Prato: Iacopo Minuzzo, 30 anni, laureato in Scienze politiche, si è inventato un mestiere e ora vive grazie all’apicoltura

PRATO. In tasca ha una laurea in scienze politiche. E' il suo bagaglio culturale ma anziché lavorare nell'ambito per il quale ha studiato ha preferito fare tutt'altro: l'apicoltore. E' la storia di Iacopo Minuzzo, 30 anni di Cantagallo, che dal 2012 porta avanti questa attività con successo. E' giovane ma ha già una solida esperienza in questo campo. Dopo aver terminato gli studi universitari, Iacopo vola a New York, un'esperienza che gli permette, oltre che di lavorare, di masticare l'inglese. Negli Usa per tre mesi fa il cameriere poi rientra in Italia e rimane nel settore alberghiero per poi approdare nell'apicoltura.

«Mio padre - racconta Iacopo Minuzzo - si occupava di tessile e per hobby aveva qualche arnia. Così ho provato ad affiancarlo, diciamo che ho fatto una sorta di stage per capire se questo lavoro poteva piacermi o meno. Mi sono informato presso apicoltori esperti sull'attività che sarei andato a svolgere e se questa mi permetteva di mantenermi. La cosa mi è piaciuta e oggi mi ritrovo ad essere apicoltore».

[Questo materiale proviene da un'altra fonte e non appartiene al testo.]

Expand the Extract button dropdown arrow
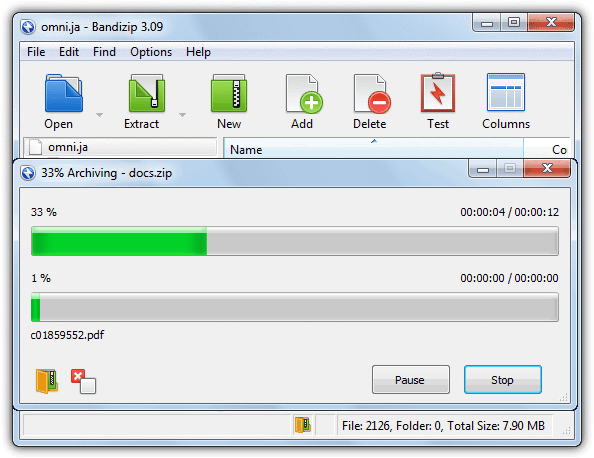(x=182, y=114)
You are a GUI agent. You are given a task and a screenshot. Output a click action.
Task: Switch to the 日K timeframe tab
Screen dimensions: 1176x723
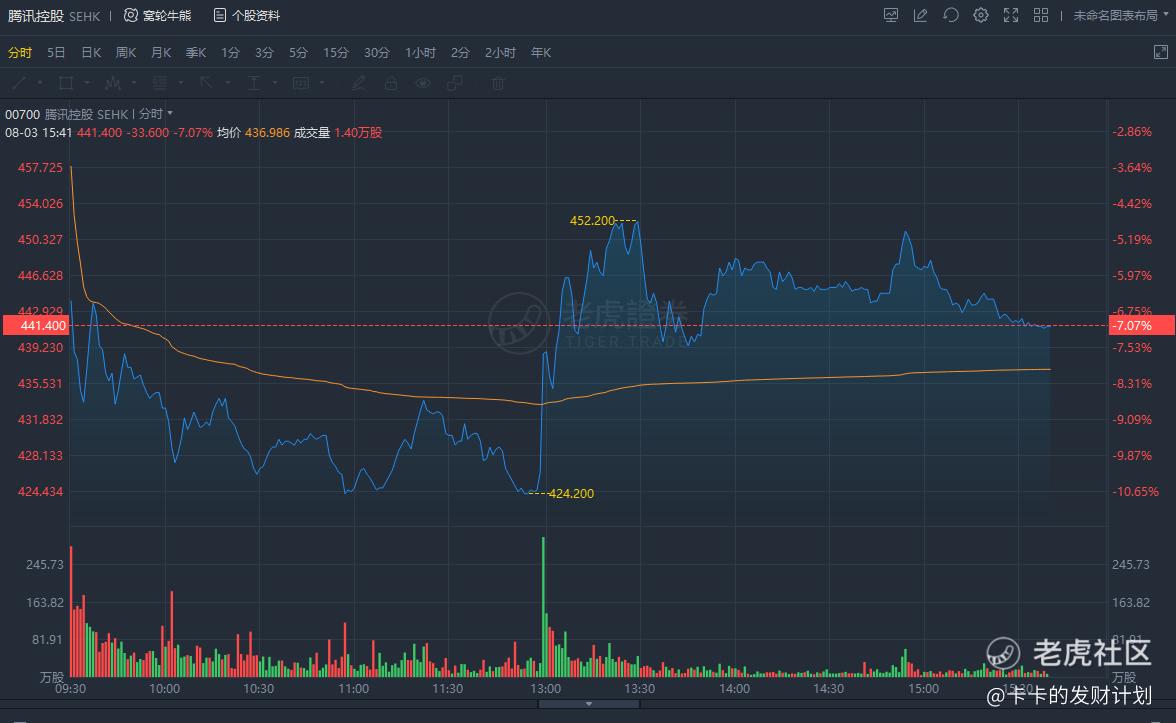(x=91, y=52)
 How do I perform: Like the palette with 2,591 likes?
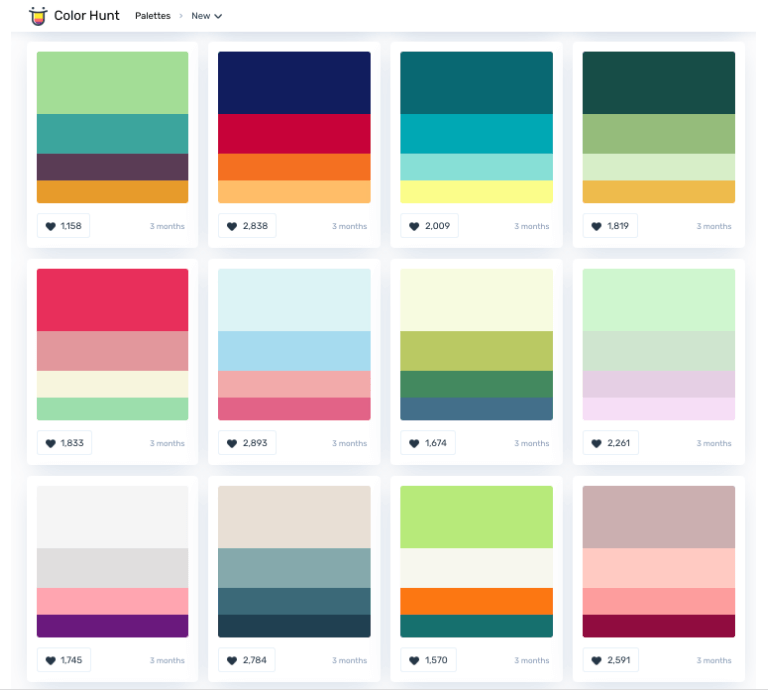tap(597, 660)
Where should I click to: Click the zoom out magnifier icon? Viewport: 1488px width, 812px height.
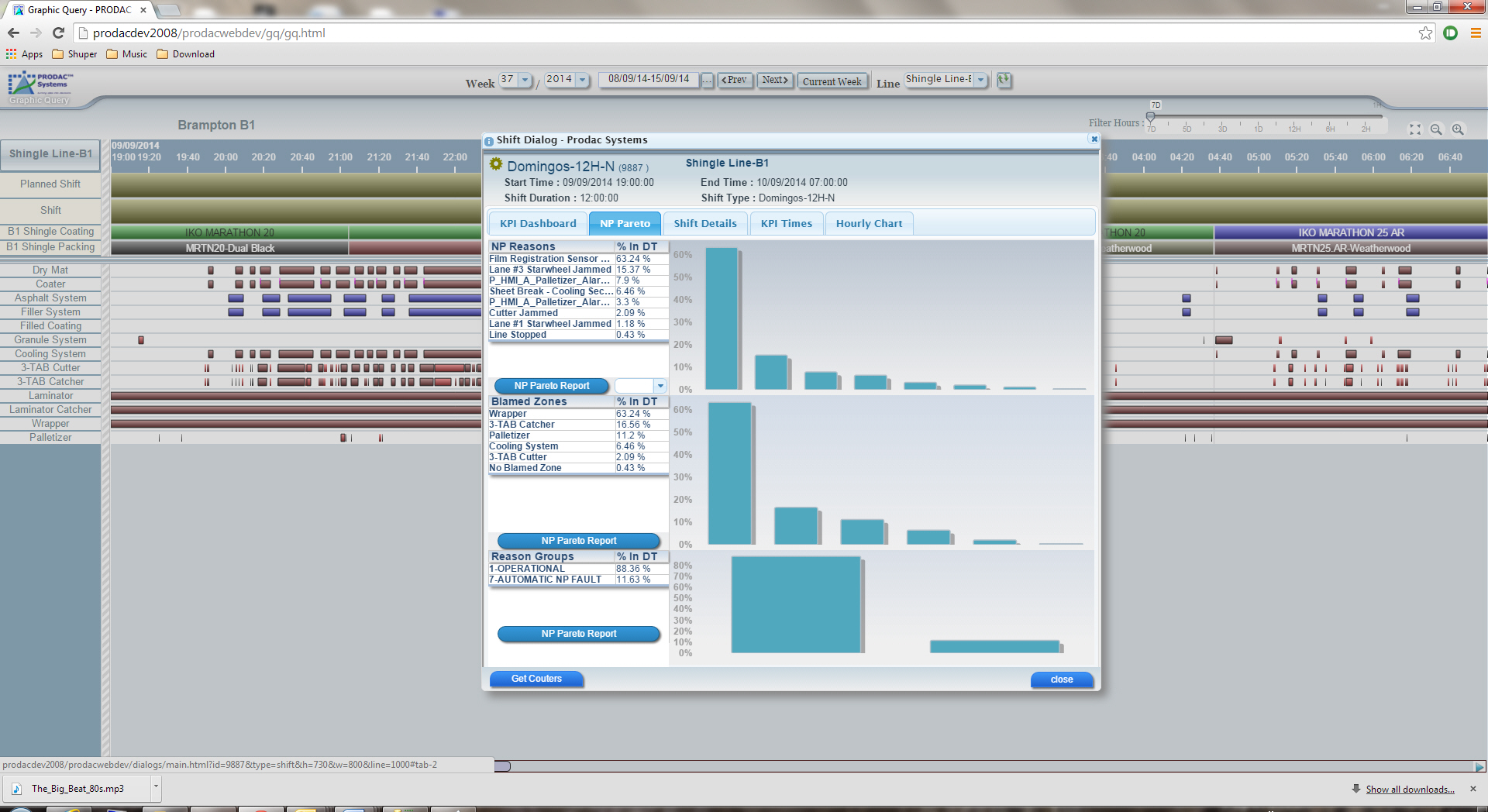(1436, 129)
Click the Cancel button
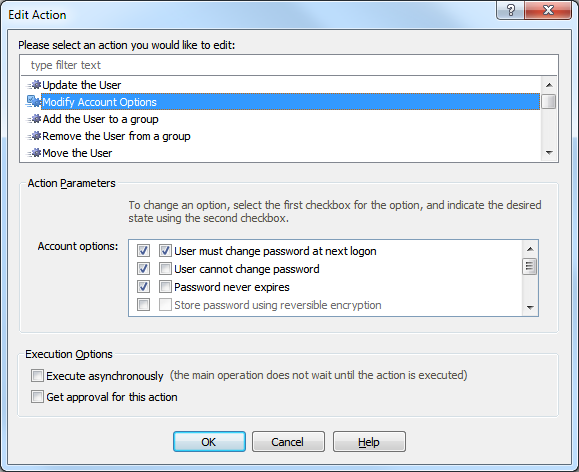The width and height of the screenshot is (579, 472). 288,442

In dotazione dal padre, Iacopo riceve 80 arnie che nel corso degli anni sono aumentate fino alle 300 di oggi. Numericamente vuol dire che in inverno le api sono circa 20mila, nel periodo di produzione (da aprile ad agosto) grosso modo 70mila. Minuzzo ha l'azienda agricola "La bottega del miele" che, come dice il nome stesso, è specializzata nella produzione, appunto, del miele. C'è quello di acacia, di castagno, il millefiori e poi il tiglio. Vende all'ingrosso e anche al dettaglio come ogni sabato in piazza del Mercato nuovo a "Terra di Prato".

«Produco miele - racconta il giovane - e poi pappa reale anche se in quantità minore, quindi il polline e un po' di cera. Inoltre, creo gli sciami che vengono presi da chi vuole iniziare questa attività». Non si tratta di un mestiere facile quello dell'apicoltore. Ma Iacopo ormai c'è abituato e non gli pesa. Le vacanze, ad esempio, sono un ricordo lontano. «Nel mio settore - specifica l'apicoltore - non ci sono giornate tipo e quando c'è un lavoro a scadenza non si può rimandare. Lo scorso anno ho fatto solo tre giorni di vacanza ad agosto e basta. Il periodo più tranquillo è da novembre a gennaio, per il resto si lavora sempre. Ad agosto - prosegue Minuzzo - la sveglia suona anche prima delle 5,30 dato che durante il momento più caldo della giornata resto a casa. Non mi pesa, ci sono abituato, anzi adesso c'è la voglia di ricominciare e il momento della produzione è prossimo».

Iacopo Minuzzo sposta le sue arnie in varie zone, si chiama nomadismo delle api. Le porta nei luoghi dove ci sono le piante fiorite. A Cantagallo, ad esempio, le acacie fioriscono a maggio; ecco allora che l'apicoltore trasferisce lì parte delle sue arnie affinché le api arrivino ai fiori di questa pianta. Una vita breve quelle delle api: dai 40 giorni di vita durante la primavera fino a un massimo di sei mesi in altre stagioni. Iacopo ha dimestichezza con questi insetti così laboriosi, sembra quasi coccolarli quando si avvicina alle arnie. Indossa la maschera protettiva e i guanti ma non manca ugualmente qualche puntura che le api gli lasciano per "ricordo".

«Fa parte del mestiere - sorride - un po' fastidioso ma niente di che». E se è vero che il miele lo producono le api è altresì vero che che questo va preparato per la vendita, un'operazione che Minuzzo svolge presso il suo laboratorio a Cantagallo. «A volte si sta in piedi fino a tardi - commenta - Ma è ciò che ho scelto di fare, mi piace e ci metto tanta passione». La bella stagione è ormai alle porte, le piante sono in fiore e per Iacopo e le sue api inizia il lavoro.